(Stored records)
________________________
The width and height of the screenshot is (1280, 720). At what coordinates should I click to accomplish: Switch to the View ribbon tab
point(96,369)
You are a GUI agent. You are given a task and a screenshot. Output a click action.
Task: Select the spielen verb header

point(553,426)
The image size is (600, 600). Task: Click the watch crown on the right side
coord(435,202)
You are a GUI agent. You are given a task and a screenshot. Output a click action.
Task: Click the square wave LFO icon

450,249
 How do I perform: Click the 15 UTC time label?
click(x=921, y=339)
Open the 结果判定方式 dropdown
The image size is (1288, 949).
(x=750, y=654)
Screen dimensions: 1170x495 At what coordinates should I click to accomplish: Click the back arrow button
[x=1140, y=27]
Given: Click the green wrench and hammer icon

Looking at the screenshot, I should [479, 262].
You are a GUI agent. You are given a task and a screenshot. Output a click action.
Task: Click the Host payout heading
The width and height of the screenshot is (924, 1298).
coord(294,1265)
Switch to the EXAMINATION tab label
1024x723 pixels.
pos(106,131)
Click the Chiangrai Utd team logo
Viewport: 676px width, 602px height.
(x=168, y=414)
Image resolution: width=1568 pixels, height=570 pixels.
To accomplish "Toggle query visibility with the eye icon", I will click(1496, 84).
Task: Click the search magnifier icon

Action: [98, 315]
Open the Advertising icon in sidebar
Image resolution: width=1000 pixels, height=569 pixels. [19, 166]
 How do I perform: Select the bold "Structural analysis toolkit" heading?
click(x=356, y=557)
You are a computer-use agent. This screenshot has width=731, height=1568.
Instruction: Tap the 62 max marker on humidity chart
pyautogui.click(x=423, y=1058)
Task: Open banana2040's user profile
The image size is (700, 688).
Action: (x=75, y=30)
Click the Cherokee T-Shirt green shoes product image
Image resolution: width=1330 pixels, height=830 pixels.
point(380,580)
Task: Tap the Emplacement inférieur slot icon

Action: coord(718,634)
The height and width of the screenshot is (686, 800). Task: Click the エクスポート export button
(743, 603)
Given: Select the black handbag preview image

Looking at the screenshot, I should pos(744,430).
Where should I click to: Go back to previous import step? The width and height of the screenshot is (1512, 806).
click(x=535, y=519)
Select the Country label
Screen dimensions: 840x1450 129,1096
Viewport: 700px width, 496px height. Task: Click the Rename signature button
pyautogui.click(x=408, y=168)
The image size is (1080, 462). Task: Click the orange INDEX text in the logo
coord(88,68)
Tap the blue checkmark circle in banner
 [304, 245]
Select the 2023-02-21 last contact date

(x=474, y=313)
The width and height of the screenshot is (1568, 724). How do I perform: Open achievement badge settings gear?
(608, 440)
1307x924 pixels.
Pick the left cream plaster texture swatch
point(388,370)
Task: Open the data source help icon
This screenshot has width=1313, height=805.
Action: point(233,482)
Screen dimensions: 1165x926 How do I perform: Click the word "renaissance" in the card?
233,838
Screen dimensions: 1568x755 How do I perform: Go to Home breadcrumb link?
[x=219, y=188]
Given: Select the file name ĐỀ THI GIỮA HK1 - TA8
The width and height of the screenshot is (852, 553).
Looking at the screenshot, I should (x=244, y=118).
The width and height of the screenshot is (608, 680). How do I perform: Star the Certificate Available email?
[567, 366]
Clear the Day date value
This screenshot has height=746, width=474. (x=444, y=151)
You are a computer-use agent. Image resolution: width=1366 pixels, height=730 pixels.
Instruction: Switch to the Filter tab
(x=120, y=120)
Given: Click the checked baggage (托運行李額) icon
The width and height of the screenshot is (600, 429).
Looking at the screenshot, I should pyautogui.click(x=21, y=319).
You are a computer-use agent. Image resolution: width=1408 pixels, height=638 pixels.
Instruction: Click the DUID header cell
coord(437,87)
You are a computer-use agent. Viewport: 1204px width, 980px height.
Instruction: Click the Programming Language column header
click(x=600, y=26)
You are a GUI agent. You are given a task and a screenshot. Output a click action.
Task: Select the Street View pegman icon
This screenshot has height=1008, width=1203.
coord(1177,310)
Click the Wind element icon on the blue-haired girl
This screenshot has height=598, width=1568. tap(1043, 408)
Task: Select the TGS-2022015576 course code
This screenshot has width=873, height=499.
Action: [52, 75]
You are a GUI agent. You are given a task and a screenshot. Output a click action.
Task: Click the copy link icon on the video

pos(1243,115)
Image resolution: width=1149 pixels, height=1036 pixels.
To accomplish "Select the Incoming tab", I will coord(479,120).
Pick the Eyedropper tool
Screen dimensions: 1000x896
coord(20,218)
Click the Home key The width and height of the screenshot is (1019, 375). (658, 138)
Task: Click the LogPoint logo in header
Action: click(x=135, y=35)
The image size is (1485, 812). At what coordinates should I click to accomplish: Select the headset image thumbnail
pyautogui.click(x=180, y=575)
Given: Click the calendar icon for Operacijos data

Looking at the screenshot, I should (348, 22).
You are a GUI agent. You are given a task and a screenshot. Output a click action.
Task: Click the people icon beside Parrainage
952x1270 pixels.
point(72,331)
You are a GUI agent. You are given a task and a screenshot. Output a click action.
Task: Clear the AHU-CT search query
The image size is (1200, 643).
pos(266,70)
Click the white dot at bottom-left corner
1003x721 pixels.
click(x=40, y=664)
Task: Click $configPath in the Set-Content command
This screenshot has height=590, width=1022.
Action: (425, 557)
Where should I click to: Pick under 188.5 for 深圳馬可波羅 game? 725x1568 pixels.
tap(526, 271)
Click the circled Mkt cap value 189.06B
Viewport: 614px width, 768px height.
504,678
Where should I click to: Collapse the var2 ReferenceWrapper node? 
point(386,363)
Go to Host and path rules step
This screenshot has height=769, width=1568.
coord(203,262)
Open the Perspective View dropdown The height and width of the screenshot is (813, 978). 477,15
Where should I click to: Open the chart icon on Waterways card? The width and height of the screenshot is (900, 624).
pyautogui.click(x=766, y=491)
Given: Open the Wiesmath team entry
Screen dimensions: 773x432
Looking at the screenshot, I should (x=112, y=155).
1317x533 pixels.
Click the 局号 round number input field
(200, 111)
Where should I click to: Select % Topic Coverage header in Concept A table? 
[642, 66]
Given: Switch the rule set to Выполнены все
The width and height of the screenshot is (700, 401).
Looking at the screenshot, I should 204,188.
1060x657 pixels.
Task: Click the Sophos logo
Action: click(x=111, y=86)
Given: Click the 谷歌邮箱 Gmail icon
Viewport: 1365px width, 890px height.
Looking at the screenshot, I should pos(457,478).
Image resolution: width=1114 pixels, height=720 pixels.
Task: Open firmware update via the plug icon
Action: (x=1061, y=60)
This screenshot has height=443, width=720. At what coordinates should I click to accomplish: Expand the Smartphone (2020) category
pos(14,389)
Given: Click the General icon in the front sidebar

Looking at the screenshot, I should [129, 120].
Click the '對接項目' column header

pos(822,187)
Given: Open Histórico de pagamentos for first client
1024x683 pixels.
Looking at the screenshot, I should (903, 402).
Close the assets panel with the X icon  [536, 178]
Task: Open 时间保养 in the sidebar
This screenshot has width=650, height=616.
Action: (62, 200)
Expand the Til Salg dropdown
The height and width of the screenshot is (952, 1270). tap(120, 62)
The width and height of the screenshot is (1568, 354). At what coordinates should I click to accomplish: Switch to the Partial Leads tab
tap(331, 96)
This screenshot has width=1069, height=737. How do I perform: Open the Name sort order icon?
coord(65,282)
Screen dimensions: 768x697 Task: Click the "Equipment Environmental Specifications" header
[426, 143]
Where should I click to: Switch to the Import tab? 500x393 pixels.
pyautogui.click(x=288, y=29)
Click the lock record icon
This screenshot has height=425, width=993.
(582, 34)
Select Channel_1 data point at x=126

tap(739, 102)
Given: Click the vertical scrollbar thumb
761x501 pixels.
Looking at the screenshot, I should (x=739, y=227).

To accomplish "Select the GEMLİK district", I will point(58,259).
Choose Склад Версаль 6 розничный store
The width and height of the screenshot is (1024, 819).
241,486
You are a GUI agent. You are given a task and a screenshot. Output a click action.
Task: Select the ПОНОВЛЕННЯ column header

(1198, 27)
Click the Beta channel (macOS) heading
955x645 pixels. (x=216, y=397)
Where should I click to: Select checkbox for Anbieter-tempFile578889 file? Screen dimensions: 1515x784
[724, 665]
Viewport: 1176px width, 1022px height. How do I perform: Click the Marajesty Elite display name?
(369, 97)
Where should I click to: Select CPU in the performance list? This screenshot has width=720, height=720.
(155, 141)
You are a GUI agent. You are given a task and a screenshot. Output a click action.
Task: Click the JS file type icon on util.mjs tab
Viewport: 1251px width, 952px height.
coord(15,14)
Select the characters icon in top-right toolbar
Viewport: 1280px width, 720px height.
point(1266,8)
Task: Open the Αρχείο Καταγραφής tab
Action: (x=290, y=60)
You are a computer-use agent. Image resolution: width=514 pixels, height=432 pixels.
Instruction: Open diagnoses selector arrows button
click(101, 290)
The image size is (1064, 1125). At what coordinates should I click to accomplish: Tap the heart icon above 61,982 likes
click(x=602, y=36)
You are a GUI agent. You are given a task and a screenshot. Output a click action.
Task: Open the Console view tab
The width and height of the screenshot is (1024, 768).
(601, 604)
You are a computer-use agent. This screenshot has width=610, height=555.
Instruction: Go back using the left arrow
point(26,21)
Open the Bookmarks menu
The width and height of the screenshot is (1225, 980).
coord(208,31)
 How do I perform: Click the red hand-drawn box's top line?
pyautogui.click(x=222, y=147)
________________________
### EXERCISE OBJECTIVE
Say how many lines in the records hold the string "with", please, and add no other words.

### EXPECTED ANSWER
2